Supplied material section start
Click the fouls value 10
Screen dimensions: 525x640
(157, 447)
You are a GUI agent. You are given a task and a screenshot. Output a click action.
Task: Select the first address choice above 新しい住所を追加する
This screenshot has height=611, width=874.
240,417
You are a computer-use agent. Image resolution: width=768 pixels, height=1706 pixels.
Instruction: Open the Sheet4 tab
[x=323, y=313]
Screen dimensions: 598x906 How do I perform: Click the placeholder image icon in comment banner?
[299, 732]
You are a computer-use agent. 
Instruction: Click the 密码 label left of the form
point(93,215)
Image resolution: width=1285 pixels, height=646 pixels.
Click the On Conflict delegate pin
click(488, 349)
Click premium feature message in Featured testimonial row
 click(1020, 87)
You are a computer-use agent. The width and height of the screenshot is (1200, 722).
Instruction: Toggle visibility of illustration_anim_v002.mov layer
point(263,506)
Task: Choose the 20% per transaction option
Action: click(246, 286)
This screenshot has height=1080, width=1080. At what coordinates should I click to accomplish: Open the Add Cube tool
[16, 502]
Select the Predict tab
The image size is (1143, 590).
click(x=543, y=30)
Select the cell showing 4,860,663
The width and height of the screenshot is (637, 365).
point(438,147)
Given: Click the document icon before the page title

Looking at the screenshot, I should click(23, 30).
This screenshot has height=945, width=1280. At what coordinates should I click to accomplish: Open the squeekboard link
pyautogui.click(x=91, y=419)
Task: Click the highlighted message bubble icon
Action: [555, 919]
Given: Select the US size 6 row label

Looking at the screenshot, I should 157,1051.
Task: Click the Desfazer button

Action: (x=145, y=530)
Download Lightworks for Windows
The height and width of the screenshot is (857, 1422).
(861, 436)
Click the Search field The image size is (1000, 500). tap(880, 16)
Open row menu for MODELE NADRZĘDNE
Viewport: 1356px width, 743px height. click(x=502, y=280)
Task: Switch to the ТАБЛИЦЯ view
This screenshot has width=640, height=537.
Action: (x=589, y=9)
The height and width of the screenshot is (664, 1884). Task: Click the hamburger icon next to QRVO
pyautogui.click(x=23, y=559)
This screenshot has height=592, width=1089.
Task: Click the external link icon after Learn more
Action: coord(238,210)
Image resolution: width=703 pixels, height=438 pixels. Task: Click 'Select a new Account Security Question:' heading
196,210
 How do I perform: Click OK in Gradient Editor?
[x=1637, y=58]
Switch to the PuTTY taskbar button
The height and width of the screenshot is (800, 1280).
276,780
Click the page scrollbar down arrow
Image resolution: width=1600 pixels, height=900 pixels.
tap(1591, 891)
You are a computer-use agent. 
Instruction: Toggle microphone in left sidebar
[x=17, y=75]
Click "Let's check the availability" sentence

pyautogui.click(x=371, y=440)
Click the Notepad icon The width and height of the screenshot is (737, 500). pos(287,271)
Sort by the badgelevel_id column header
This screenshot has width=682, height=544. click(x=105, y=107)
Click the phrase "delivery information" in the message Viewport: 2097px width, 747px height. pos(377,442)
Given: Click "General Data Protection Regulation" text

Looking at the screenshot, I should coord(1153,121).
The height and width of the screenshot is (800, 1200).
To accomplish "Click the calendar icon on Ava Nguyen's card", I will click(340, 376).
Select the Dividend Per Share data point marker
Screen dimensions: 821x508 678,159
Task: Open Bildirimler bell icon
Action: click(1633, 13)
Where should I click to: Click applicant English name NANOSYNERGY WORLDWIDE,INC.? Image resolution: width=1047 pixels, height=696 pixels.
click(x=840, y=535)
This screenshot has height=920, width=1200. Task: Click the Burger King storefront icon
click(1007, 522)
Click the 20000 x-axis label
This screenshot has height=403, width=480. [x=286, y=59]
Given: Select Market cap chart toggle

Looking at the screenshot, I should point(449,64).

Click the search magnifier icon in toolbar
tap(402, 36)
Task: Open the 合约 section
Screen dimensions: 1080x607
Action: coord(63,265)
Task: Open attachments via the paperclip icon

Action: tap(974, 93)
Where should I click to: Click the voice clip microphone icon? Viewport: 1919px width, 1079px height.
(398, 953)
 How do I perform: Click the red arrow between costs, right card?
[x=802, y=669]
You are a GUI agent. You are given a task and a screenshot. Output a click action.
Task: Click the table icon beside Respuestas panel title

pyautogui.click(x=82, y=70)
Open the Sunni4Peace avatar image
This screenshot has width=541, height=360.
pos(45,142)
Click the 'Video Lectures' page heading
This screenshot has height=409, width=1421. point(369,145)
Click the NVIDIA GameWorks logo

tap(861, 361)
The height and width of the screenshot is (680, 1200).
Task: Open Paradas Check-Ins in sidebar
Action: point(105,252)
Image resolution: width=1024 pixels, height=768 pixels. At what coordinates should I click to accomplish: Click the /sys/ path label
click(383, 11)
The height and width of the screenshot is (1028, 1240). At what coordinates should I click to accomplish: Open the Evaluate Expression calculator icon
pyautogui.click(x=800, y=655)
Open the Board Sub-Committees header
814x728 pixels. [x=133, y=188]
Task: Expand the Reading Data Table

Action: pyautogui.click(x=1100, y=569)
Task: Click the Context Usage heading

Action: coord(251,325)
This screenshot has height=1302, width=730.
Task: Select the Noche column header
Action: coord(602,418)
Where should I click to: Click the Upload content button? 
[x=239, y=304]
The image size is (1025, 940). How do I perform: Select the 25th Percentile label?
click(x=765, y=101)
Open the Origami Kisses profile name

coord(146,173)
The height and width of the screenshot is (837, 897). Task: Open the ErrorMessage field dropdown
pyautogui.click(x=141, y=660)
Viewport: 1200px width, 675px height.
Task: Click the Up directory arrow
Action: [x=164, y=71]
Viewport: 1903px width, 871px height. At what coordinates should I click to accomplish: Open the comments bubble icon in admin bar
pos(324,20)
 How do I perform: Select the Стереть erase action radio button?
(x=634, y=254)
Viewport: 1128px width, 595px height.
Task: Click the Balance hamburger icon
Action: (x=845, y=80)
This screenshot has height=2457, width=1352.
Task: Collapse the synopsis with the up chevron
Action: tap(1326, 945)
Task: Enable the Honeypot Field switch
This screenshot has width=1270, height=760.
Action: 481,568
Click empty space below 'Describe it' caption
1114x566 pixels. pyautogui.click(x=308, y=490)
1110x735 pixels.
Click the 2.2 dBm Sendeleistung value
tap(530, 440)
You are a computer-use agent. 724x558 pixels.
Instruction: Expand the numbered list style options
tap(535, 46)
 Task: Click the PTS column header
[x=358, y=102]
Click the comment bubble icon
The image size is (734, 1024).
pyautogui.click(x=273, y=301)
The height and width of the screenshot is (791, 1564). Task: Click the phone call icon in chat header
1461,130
Supplied material section end
Count every line in the data where the string "computer" occurs. Give nothing except the number.

◆ **Result below**
5